_TASK DESCRIPTION:_ Copy the rows below word for word, starting at the line that contains "Find the location of a particular element. The" and ending at the line that contains "chapter-title: 第二章 工程项目管理", and leave out the pictures.

_RECORDS SHOWN:_
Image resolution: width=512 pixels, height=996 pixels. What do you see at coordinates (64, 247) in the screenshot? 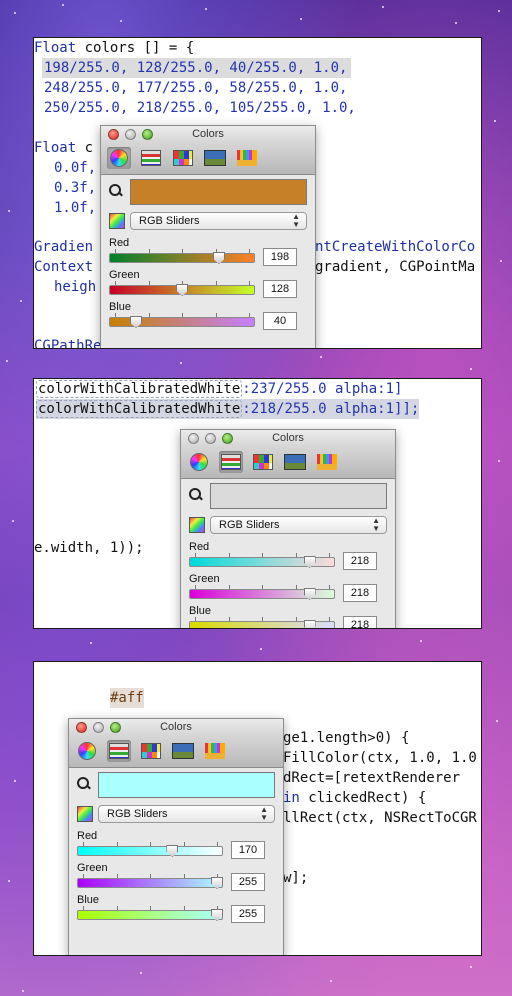
I see `code-line: Gradien` at bounding box center [64, 247].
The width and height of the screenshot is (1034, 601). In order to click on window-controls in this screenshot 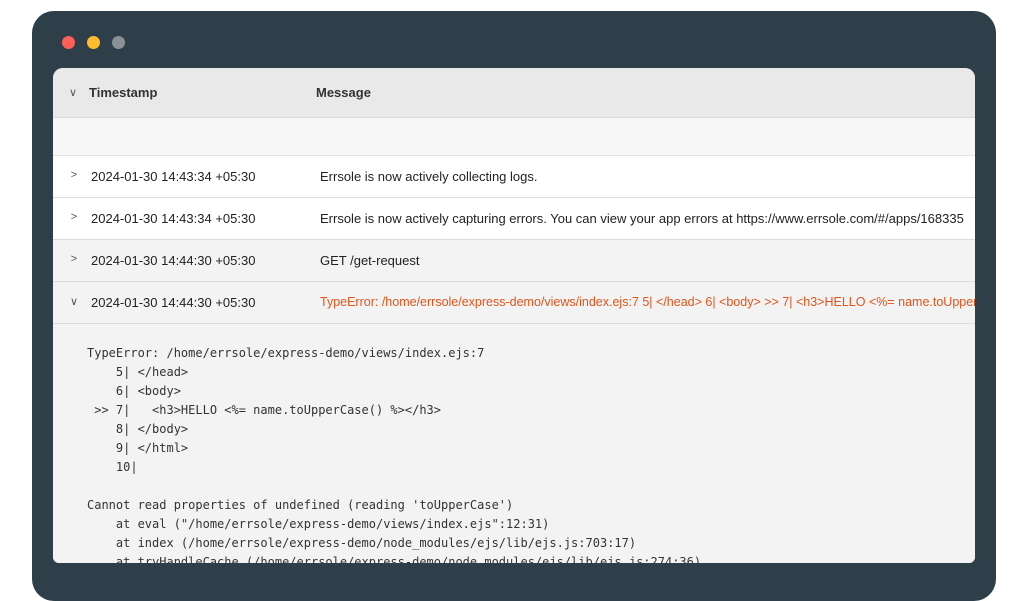, I will do `click(94, 42)`.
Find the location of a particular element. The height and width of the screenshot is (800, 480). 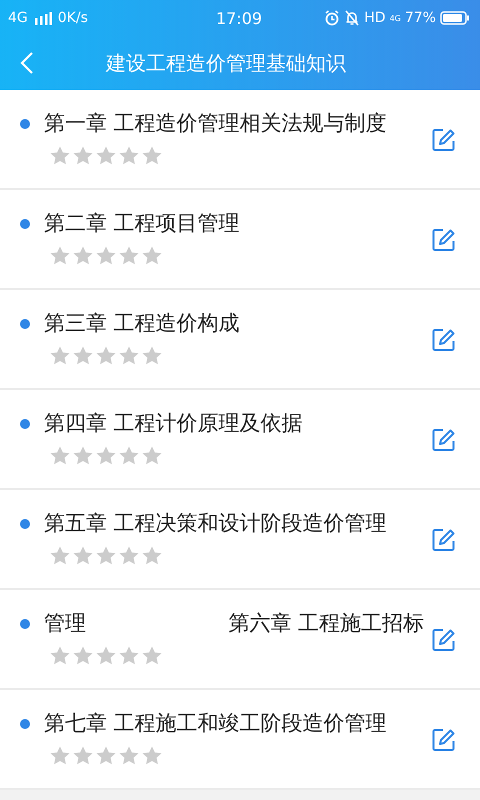

chapter-title: 第二章 工程项目管理 is located at coordinates (142, 223).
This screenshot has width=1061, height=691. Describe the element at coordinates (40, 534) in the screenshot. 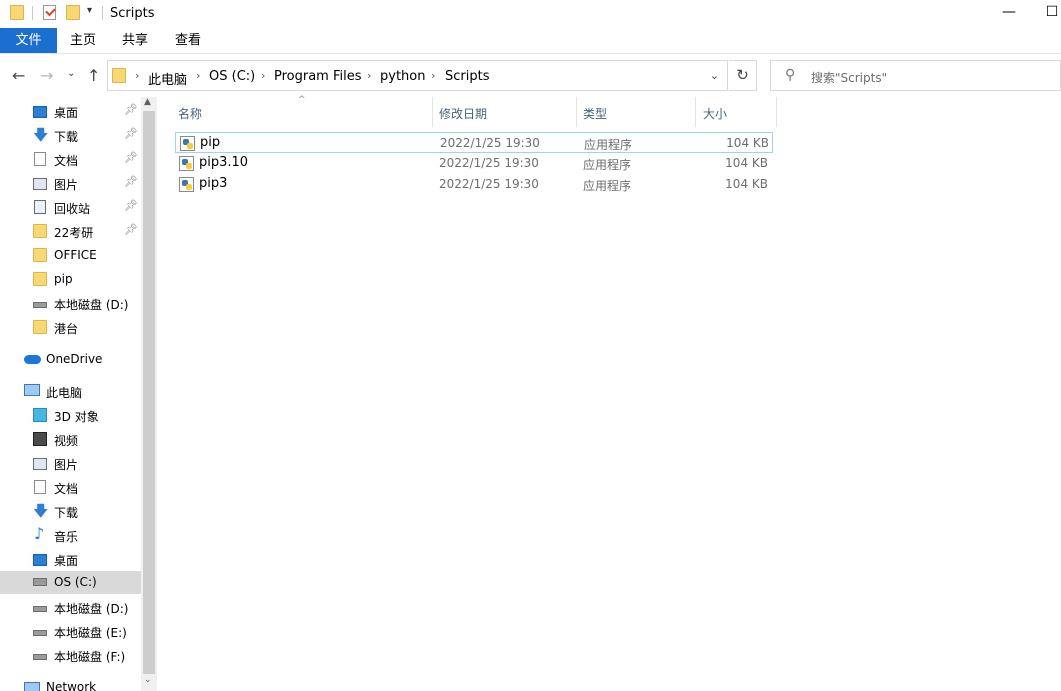

I see `music-icon: ♪` at that location.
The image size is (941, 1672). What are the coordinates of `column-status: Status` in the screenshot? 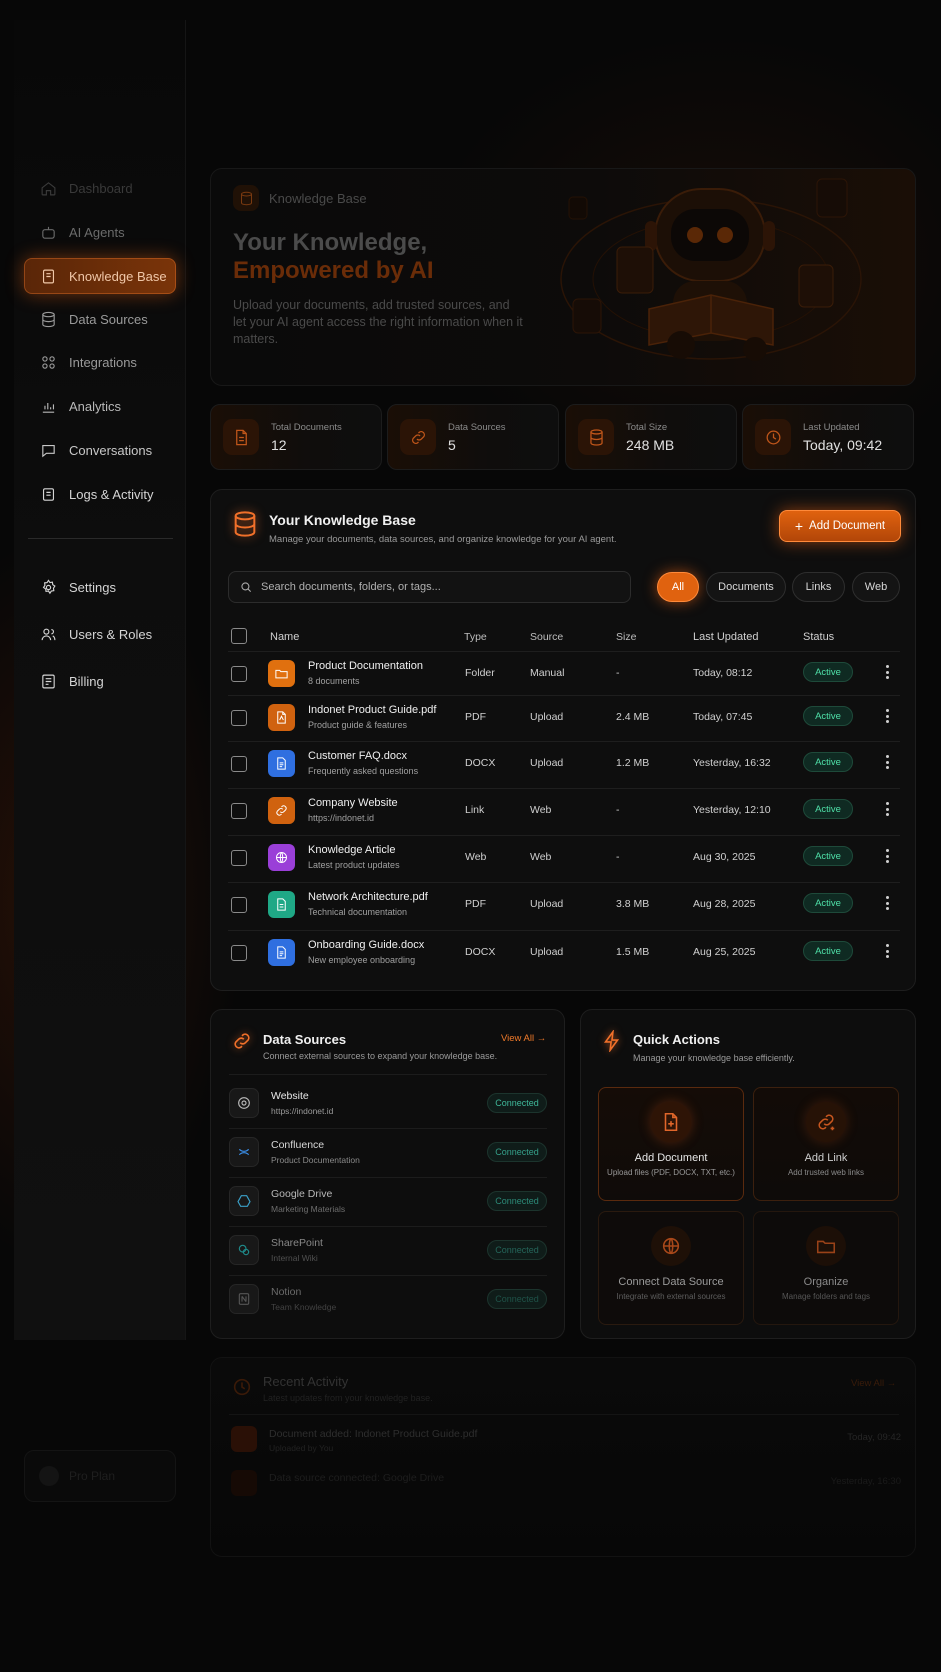 It's located at (818, 637).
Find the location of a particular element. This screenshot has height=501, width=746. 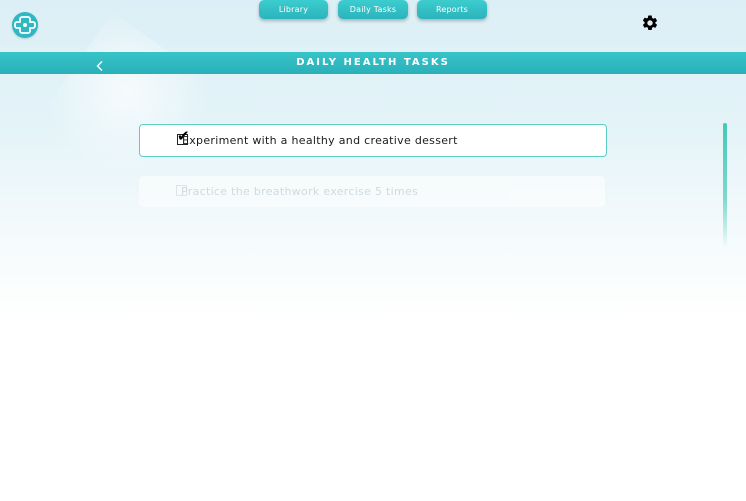

gear-icon is located at coordinates (650, 23).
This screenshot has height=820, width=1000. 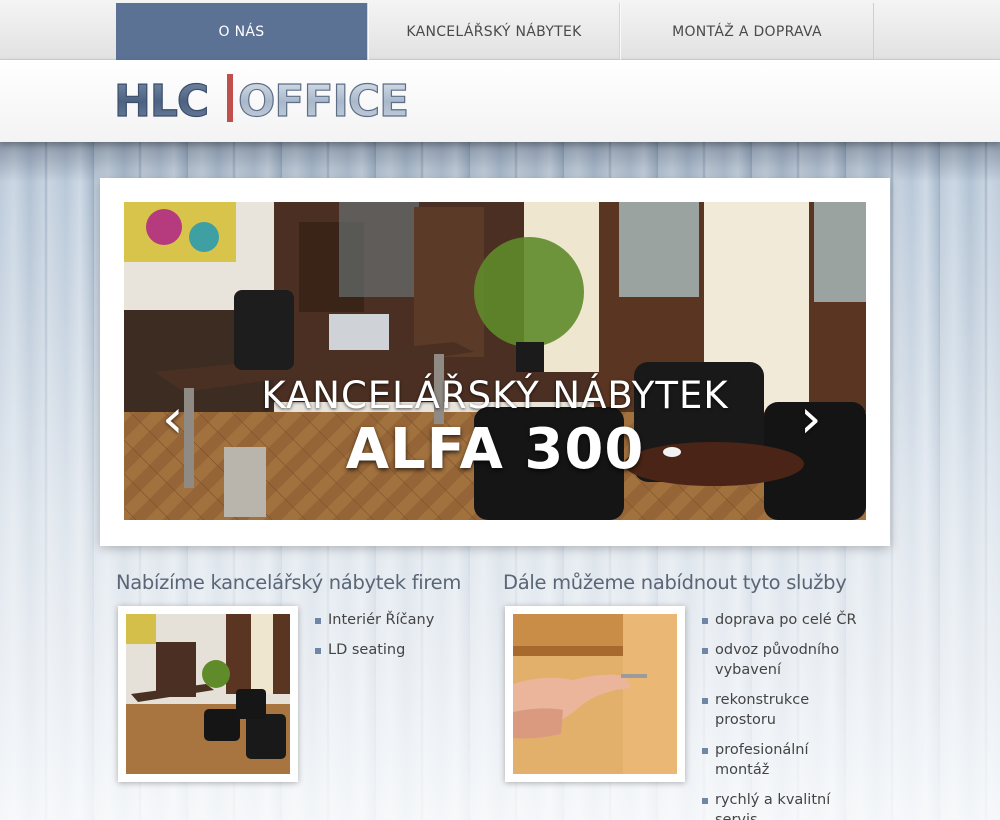 What do you see at coordinates (782, 805) in the screenshot?
I see `list-item: rychlý a kvalitní servis` at bounding box center [782, 805].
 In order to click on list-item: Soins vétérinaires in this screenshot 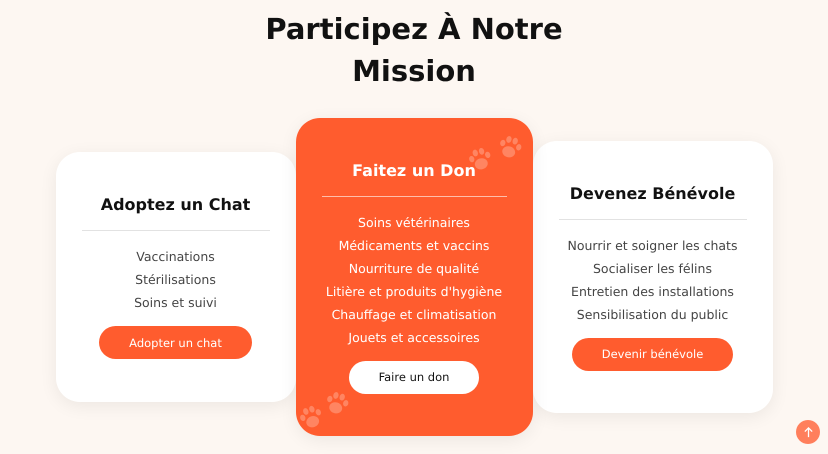, I will do `click(414, 223)`.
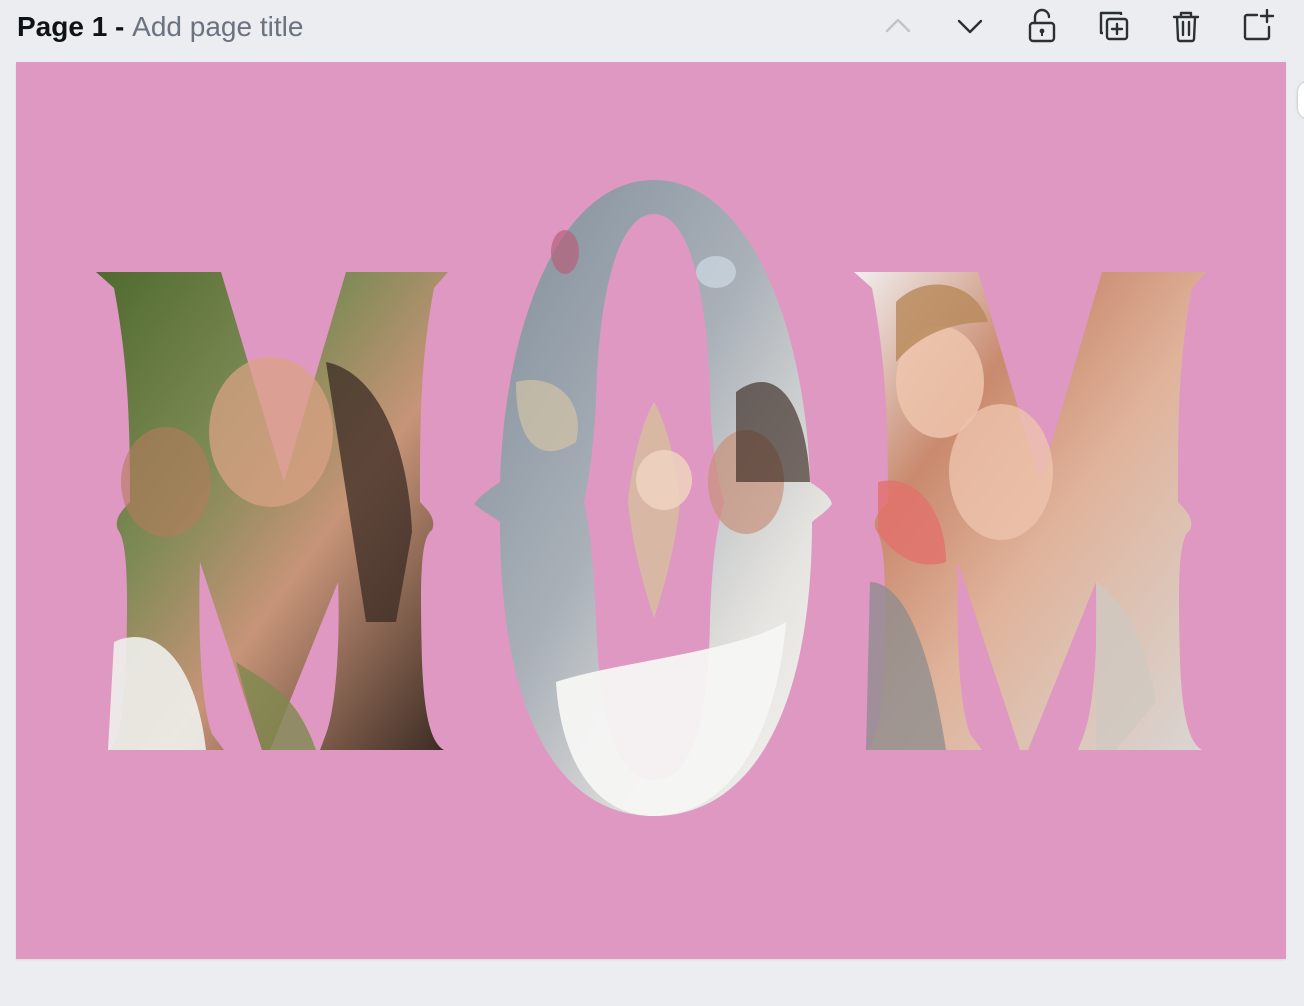 Image resolution: width=1304 pixels, height=1006 pixels. Describe the element at coordinates (652, 30) in the screenshot. I see `page-header: Page 1 - Add page title` at that location.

_EXPECTED ANSWER:_
Find the location of a particular element. The height and width of the screenshot is (800, 480). 

chapter-title: 第二章 工程项目管理 is located at coordinates (142, 223).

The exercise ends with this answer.